At present in NZ, all eligible people (NZ Residents who meet the criteria), are entitled to receive a universal income from the age of 65. This is regardless of whether they are male or female, how much they have earned during their lives, whether they still earn an income, whether they have millions of dollars of assets or nothing.
The income is adjusted each year on the 1st April and rises with the increase in the average wage. There is a different rate if you are single and living alone, or if you are half of a couple where both of you are entitled. The current rates are available at http://www.workandincome.govt.nz/individuals/65-years-or-older/superannuation/superannuation-overview.html
Ever since I have been working in the financial services industry in New Zealand (since the mid 1980's) there has been discussion about whether the NZ Superannuation income is sustainable in the future. As our population ages, more people will be 'retired' or 'over 65' and eligible for the payment, and less people will be working, to produce the tax income to the Government to 'fund' this payment.
There are a number of ways of 'targetting' the income that people receive in retirement. NZ is the only country in the western world that I am aware of where there is no reduction in income as a result of how much income and assets you have (means and asset testing). Over the years, various governments have attempted to deal with this problem, from Jenny Shipleys 'superannuation surcharge' (means testing), to Michael Cullens 'NZ Superannuation Fund' (designed to put funds away for the future to underpin the anticipated payments.
Today, no contributions are being made to the 'Cullen fund'. There is no means or asset testing, and every person is eligible for the NZ Superannuation income.
In recent years, a call has gone out to increase the age of eligibility for NZ Superannuation. This was part of Labour's election platform at the last election. Nearly every other country in the world has bitten the bullet and started the process of increasing the age of eligibility - many targetting age 70 - phased in over a number of years.
But in NZ - our current Prime Minister - John Key has stated that - despite advice from his advisers (Retirement Commissioner, Treasury) - he will resign rather than see the age of eligibility increased while he is PM.
Fortunately - it seems, the NZ public is more realistic. www.interest.co.nz, has just published the results of their latest readers survey on the topic. 40% of respondents agree that the age of eligibility should increase.
This is heartening news. It is great to see that some NZ'ers are listening and thinking (and hopefully not all people currently aged 67 or older!).
The alternative is some kind of 'asset and means testing' in the future. And what signal does that send to people who are setting aside funds now, in KiwiSaver, in other investments?
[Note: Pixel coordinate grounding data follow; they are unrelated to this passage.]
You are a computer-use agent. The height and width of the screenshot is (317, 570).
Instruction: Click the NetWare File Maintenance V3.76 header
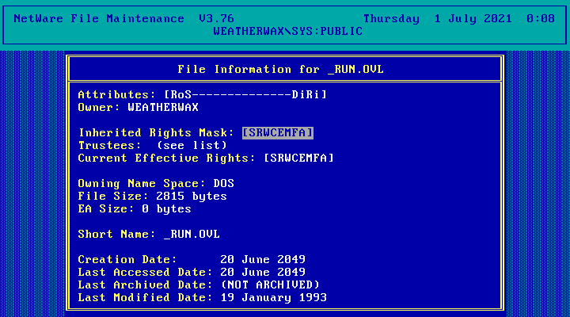109,18
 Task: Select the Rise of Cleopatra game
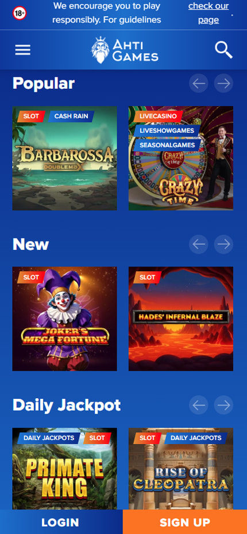click(181, 469)
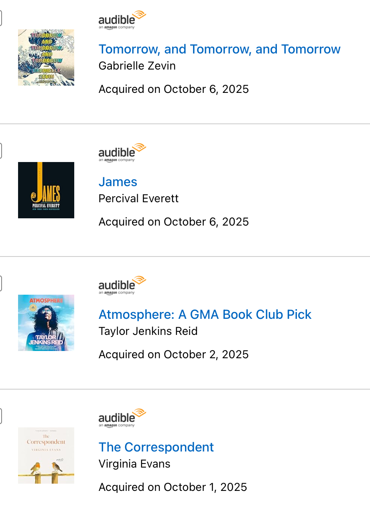Select the checkbox for Tomorrow, and Tomorrow
The height and width of the screenshot is (511, 370).
pyautogui.click(x=0, y=18)
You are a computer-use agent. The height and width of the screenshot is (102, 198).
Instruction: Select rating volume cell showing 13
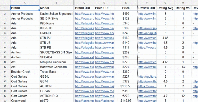click(183, 67)
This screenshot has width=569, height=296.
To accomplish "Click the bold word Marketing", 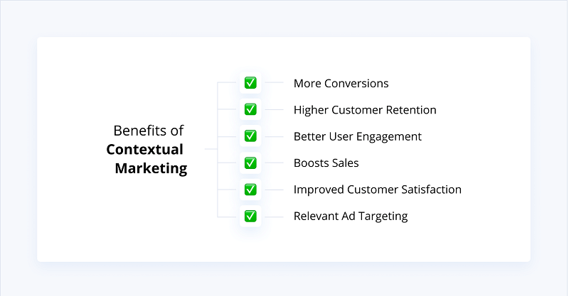I will 151,169.
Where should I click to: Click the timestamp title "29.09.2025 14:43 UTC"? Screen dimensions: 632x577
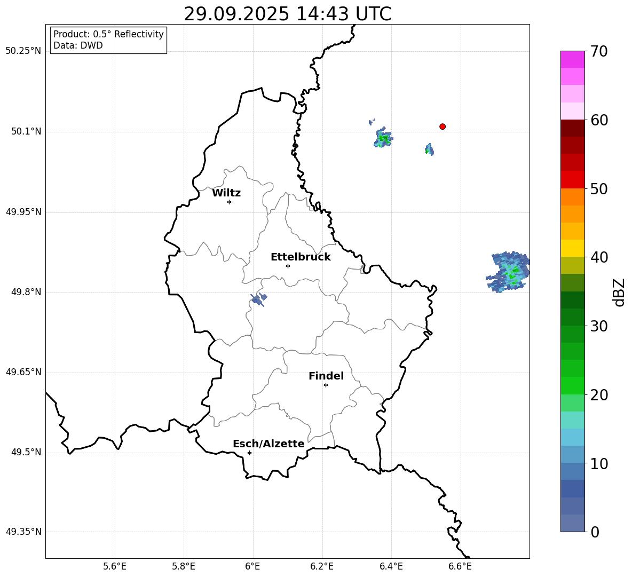point(287,14)
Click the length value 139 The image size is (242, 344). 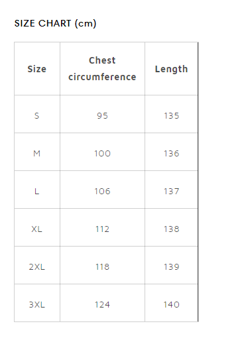171,267
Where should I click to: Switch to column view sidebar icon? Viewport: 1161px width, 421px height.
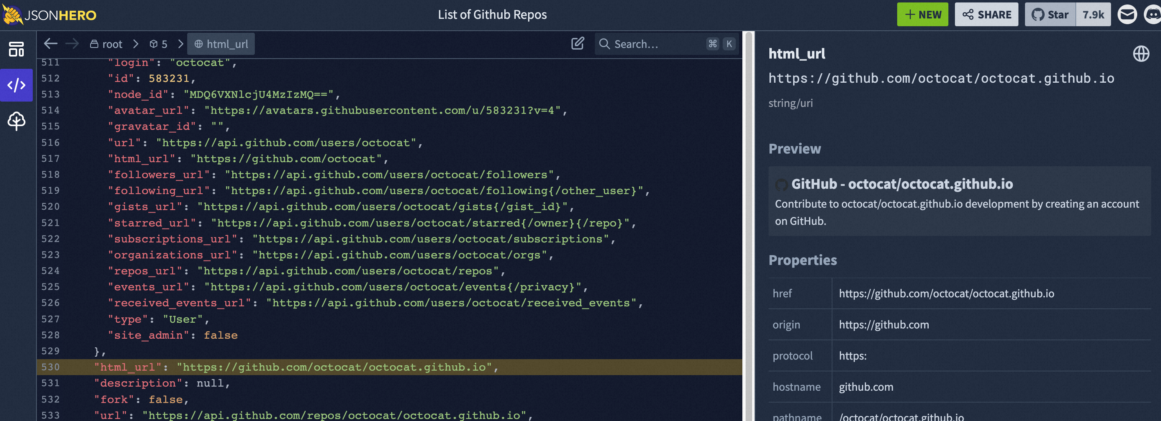[x=16, y=49]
The other more palatable alternative that circles around the edges of discussions, is changing the 'inflation' linking from being linked to the average wage increase, to being linked to the increase in inflation - or even removing it altogether in the future. This would slowly reduce the outgoings, and give NZ Superannuitants time to adjust.
Whatever happens, something has to happen. There will always be a role for a safety net income for New Zealanders who are unable to save, but the current trajectory is unsustainable.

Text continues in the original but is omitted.